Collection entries

--- --- ---

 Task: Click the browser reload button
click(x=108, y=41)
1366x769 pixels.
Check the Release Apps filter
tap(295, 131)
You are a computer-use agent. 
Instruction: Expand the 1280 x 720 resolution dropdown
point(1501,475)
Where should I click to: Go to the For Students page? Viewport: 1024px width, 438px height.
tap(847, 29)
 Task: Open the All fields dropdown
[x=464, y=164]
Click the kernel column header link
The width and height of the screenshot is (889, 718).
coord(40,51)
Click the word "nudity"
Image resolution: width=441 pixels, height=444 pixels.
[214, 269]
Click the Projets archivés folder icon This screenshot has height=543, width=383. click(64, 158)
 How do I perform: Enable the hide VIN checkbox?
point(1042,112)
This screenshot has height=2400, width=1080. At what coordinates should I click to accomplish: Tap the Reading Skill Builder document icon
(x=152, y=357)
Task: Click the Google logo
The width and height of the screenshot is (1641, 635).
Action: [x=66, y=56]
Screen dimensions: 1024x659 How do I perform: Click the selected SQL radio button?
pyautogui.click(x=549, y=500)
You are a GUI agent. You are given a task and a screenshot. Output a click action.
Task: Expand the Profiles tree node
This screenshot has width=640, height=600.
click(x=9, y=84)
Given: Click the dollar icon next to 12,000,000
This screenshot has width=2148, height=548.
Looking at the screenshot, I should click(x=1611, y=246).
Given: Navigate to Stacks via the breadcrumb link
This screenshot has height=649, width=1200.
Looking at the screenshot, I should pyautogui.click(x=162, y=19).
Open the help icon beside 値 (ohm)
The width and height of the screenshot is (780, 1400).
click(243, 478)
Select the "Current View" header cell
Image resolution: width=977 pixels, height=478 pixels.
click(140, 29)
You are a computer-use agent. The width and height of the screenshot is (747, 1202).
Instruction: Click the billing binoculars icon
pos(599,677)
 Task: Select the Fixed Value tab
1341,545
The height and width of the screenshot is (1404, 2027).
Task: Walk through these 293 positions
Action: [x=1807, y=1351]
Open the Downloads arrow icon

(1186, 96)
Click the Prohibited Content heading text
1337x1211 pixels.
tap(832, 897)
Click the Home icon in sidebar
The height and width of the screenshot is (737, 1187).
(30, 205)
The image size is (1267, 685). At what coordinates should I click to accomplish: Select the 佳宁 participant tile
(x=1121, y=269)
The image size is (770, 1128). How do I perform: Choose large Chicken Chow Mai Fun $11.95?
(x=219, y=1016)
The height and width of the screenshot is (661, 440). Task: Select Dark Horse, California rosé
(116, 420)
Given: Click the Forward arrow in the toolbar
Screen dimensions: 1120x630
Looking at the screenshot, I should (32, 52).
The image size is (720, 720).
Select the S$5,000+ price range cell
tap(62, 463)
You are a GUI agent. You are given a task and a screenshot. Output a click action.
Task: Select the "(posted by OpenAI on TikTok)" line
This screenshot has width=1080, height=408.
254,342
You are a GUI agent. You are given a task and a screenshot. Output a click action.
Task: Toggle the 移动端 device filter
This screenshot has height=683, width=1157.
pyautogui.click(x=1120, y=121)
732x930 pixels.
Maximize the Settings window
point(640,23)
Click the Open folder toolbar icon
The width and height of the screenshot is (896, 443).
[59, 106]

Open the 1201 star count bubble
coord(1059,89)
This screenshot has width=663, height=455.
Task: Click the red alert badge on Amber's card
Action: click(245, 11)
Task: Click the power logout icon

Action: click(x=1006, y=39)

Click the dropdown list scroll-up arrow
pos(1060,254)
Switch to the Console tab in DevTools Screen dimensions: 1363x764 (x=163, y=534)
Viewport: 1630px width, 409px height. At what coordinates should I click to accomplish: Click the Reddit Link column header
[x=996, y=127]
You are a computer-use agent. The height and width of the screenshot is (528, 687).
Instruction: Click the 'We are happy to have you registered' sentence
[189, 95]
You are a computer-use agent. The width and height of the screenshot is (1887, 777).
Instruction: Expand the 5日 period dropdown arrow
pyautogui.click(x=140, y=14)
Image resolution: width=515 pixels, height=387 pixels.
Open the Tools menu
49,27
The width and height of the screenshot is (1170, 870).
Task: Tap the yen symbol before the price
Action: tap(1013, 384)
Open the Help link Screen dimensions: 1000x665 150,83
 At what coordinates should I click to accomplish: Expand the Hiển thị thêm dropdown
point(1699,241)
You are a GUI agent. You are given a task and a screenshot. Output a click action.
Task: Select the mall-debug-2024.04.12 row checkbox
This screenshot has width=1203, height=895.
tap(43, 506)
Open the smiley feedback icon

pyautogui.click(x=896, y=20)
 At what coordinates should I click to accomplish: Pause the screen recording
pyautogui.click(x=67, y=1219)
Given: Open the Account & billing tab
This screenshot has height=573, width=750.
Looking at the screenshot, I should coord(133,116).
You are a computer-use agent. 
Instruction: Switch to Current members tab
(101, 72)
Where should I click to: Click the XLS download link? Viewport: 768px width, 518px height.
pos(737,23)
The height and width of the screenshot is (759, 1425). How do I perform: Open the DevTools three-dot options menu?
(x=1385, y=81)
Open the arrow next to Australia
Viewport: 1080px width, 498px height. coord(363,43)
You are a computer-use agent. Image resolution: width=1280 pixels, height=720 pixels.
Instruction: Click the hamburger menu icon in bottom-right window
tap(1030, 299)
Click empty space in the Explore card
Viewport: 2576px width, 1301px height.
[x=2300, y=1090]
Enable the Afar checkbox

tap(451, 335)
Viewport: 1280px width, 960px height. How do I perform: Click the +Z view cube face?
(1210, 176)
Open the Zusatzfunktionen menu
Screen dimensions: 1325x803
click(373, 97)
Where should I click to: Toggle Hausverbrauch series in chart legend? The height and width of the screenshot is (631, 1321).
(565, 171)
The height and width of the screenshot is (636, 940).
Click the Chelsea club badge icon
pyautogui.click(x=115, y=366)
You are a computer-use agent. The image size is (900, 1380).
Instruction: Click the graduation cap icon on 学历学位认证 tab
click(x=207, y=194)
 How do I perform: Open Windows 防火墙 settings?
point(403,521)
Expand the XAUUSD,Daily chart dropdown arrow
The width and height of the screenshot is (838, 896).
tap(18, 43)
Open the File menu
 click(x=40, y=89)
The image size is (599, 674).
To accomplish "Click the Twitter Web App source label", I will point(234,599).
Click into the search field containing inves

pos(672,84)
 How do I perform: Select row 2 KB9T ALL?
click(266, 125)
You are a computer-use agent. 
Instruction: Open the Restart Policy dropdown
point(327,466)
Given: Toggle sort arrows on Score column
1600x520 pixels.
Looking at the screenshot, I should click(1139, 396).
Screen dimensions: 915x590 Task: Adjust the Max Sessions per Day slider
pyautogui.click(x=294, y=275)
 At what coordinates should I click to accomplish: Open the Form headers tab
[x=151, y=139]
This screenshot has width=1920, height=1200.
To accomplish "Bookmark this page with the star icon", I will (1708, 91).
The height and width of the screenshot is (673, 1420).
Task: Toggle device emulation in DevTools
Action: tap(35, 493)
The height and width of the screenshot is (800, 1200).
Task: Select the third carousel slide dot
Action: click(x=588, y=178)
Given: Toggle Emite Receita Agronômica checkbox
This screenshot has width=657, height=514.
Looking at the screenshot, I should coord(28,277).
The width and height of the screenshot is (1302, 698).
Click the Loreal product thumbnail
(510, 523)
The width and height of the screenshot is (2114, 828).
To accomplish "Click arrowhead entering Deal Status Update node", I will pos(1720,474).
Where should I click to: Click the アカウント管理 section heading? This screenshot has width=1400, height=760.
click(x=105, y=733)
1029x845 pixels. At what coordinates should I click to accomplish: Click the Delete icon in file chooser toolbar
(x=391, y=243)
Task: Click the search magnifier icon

--- --- ---

### EXERCISE DESCRIPTION
All the entries must be retyped exactly.

### YOUR RESPONSE
 Task: Click the browser reload button
click(x=108, y=41)
1366x769 pixels.
Check the Release Apps filter
tap(295, 131)
You are a computer-use agent. 
Instruction: Expand the 1280 x 720 resolution dropdown
point(1501,475)
Where should I click to: Go to the For Students page? Viewport: 1024px width, 438px height.
tap(847, 29)
 Task: Open the All fields dropdown
[x=464, y=164]
Click the kernel column header link
The width and height of the screenshot is (889, 718).
coord(40,51)
Click the word "nudity"
Image resolution: width=441 pixels, height=444 pixels.
[214, 269]
Click the Projets archivés folder icon This screenshot has height=543, width=383. click(64, 158)
 How do I perform: Enable the hide VIN checkbox?
point(1042,112)
This screenshot has height=2400, width=1080. At what coordinates should I click to accomplish: Tap the Reading Skill Builder document icon
(x=152, y=357)
Task: Click the Google logo
The width and height of the screenshot is (1641, 635).
Action: [x=66, y=56]
Screen dimensions: 1024x659 How do I perform: Click the selected SQL radio button?
pyautogui.click(x=549, y=500)
You are a GUI agent. You are given a task and a screenshot. Output a click action.
Task: Expand the Profiles tree node
This screenshot has width=640, height=600.
click(x=9, y=84)
Given: Click the dollar icon next to 12,000,000
This screenshot has width=2148, height=548.
Looking at the screenshot, I should click(x=1611, y=246).
Given: Navigate to Stacks via the breadcrumb link
This screenshot has height=649, width=1200.
Looking at the screenshot, I should pyautogui.click(x=162, y=19).
Open the help icon beside 値 (ohm)
The width and height of the screenshot is (780, 1400).
click(243, 478)
Select the "Current View" header cell
Image resolution: width=977 pixels, height=478 pixels.
click(140, 29)
You are a computer-use agent. The width and height of the screenshot is (747, 1202).
Instruction: Click the billing binoculars icon
pos(599,677)
 Task: Select the Fixed Value tab
1341,545
The height and width of the screenshot is (1404, 2027).
Task: Walk through these 293 positions
Action: [x=1807, y=1351]
Open the Downloads arrow icon

(1186, 96)
Click the Prohibited Content heading text
1337x1211 pixels.
tap(832, 897)
Click the Home icon in sidebar
The height and width of the screenshot is (737, 1187).
(30, 205)
The image size is (1267, 685). At what coordinates should I click to accomplish: Select the 佳宁 participant tile
(x=1121, y=269)
The image size is (770, 1128). How do I perform: Choose large Chicken Chow Mai Fun $11.95?
(x=219, y=1016)
The height and width of the screenshot is (661, 440). Task: Select Dark Horse, California rosé
(116, 420)
Given: Click the Forward arrow in the toolbar
Screen dimensions: 1120x630
Looking at the screenshot, I should (32, 52).
The image size is (720, 720).
Select the S$5,000+ price range cell
tap(62, 463)
You are a GUI agent. You are given a task and a screenshot. Output a click action.
Task: Select the "(posted by OpenAI on TikTok)" line
This screenshot has width=1080, height=408.
254,342
You are a GUI agent. You are given a task and a screenshot. Output a click action.
Task: Toggle the 移动端 device filter
This screenshot has height=683, width=1157.
pyautogui.click(x=1120, y=121)
732x930 pixels.
Maximize the Settings window
point(640,23)
Click the Open folder toolbar icon
The width and height of the screenshot is (896, 443).
[59, 106]

Open the 1201 star count bubble
coord(1059,89)
This screenshot has width=663, height=455.
Task: Click the red alert badge on Amber's card
Action: click(245, 11)
Task: Click the power logout icon

Action: click(x=1006, y=39)

Click the dropdown list scroll-up arrow
pos(1060,254)
Switch to the Console tab in DevTools Screen dimensions: 1363x764 (x=163, y=534)
Viewport: 1630px width, 409px height. At what coordinates should I click to accomplish: Click the Reddit Link column header
[x=996, y=127]
You are a computer-use agent. The height and width of the screenshot is (528, 687).
Instruction: Click the 'We are happy to have you registered' sentence
[189, 95]
You are a computer-use agent. The width and height of the screenshot is (1887, 777).
Instruction: Expand the 5日 period dropdown arrow
pyautogui.click(x=140, y=14)
Image resolution: width=515 pixels, height=387 pixels.
Open the Tools menu
49,27
The width and height of the screenshot is (1170, 870).
Task: Tap the yen symbol before the price
Action: tap(1013, 384)
Open the Help link Screen dimensions: 1000x665 150,83
 At what coordinates should I click to accomplish: Expand the Hiển thị thêm dropdown
point(1699,241)
You are a GUI agent. You are given a task and a screenshot. Output a click action.
Task: Select the mall-debug-2024.04.12 row checkbox
This screenshot has width=1203, height=895.
tap(43, 506)
Open the smiley feedback icon

pyautogui.click(x=896, y=20)
 At what coordinates should I click to accomplish: Pause the screen recording
pyautogui.click(x=67, y=1219)
Given: Open the Account & billing tab
This screenshot has height=573, width=750.
Looking at the screenshot, I should coord(133,116).
You are a computer-use agent. 
Instruction: Switch to Current members tab
(101, 72)
Where should I click to: Click the XLS download link? Viewport: 768px width, 518px height.
pos(737,23)
The height and width of the screenshot is (759, 1425). How do I perform: Open the DevTools three-dot options menu?
(x=1385, y=81)
Open the arrow next to Australia
Viewport: 1080px width, 498px height. coord(363,43)
You are a computer-use agent. Image resolution: width=1280 pixels, height=720 pixels.
Instruction: Click the hamburger menu icon in bottom-right window
tap(1030, 299)
Click empty space in the Explore card
Viewport: 2576px width, 1301px height.
[x=2300, y=1090]
Enable the Afar checkbox

tap(451, 335)
Viewport: 1280px width, 960px height. How do I perform: Click the +Z view cube face?
(1210, 176)
Open the Zusatzfunktionen menu
Screen dimensions: 1325x803
click(373, 97)
Where should I click to: Toggle Hausverbrauch series in chart legend? The height and width of the screenshot is (631, 1321).
(565, 171)
The height and width of the screenshot is (636, 940).
Click the Chelsea club badge icon
pyautogui.click(x=115, y=366)
You are a computer-use agent. The image size is (900, 1380).
Instruction: Click the graduation cap icon on 学历学位认证 tab
click(x=207, y=194)
 How do I perform: Open Windows 防火墙 settings?
point(403,521)
Expand the XAUUSD,Daily chart dropdown arrow
The width and height of the screenshot is (838, 896).
tap(18, 43)
Open the File menu
 click(x=40, y=89)
The image size is (599, 674).
To accomplish "Click the Twitter Web App source label", I will point(234,599).
Click into the search field containing inves

pos(672,84)
 How do I perform: Select row 2 KB9T ALL?
click(266, 125)
You are a computer-use agent. 
Instruction: Open the Restart Policy dropdown
point(327,466)
Given: Toggle sort arrows on Score column
1600x520 pixels.
Looking at the screenshot, I should click(1139, 396).
Screen dimensions: 915x590 Task: Adjust the Max Sessions per Day slider
pyautogui.click(x=294, y=275)
 At what coordinates should I click to accomplish: Open the Form headers tab
[x=151, y=139]
This screenshot has width=1920, height=1200.
To accomplish "Bookmark this page with the star icon", I will (1708, 91).
The height and width of the screenshot is (673, 1420).
Task: Toggle device emulation in DevTools
Action: tap(35, 493)
The height and width of the screenshot is (800, 1200).
Task: Select the third carousel slide dot
Action: click(x=588, y=178)
Given: Toggle Emite Receita Agronômica checkbox
This screenshot has width=657, height=514.
Looking at the screenshot, I should coord(28,277).
The width and height of the screenshot is (1302, 698).
Click the Loreal product thumbnail
(510, 523)
The width and height of the screenshot is (2114, 828).
To accomplish "Click arrowhead entering Deal Status Update node", I will pos(1720,474).
Where should I click to: Click the アカウント管理 section heading? This screenshot has width=1400, height=760.
click(x=105, y=733)
1029x845 pixels. At what coordinates should I click to accomplish: Click the Delete icon in file chooser toolbar
(x=391, y=243)
Task: Click the search magnifier icon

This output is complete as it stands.